*** Opening Available records ***

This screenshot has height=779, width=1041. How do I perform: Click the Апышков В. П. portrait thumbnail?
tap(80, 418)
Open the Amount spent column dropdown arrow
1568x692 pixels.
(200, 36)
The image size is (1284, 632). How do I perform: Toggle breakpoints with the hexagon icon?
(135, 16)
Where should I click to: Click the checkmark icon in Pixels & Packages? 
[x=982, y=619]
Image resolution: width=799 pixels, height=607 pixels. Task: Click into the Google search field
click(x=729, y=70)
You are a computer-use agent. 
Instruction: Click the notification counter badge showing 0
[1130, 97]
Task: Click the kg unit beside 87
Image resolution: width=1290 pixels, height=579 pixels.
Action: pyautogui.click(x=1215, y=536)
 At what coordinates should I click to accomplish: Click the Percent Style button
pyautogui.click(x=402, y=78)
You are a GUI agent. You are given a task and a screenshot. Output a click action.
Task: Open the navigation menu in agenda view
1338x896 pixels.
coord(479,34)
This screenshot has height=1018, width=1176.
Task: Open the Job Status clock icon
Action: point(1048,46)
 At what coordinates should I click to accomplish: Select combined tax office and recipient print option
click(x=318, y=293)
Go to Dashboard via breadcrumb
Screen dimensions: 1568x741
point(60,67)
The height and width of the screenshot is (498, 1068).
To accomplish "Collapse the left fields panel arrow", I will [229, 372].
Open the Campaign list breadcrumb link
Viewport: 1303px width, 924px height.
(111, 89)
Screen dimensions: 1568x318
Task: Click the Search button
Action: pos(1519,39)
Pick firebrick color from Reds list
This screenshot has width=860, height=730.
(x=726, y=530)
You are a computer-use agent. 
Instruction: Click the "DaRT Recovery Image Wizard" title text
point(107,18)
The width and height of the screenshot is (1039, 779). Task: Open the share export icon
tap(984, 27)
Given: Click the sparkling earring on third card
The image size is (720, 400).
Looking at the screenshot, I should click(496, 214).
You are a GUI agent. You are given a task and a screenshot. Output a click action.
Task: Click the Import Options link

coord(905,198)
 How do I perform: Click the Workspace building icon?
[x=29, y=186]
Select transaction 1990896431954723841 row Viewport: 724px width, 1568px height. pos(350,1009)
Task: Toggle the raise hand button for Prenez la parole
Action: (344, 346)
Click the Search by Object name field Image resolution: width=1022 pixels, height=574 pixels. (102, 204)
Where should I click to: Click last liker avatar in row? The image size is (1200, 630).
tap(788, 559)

*** Closing Available records ***

- _Exercise aim_
Transcribe exactly the lines from the one containing "Where should I click to: Click last" through the end of the records, both included, and nothing else.

- _Solution to the problem_
Where should I click to: Click last liker avatar in row? The image size is (1200, 630).
tap(788, 559)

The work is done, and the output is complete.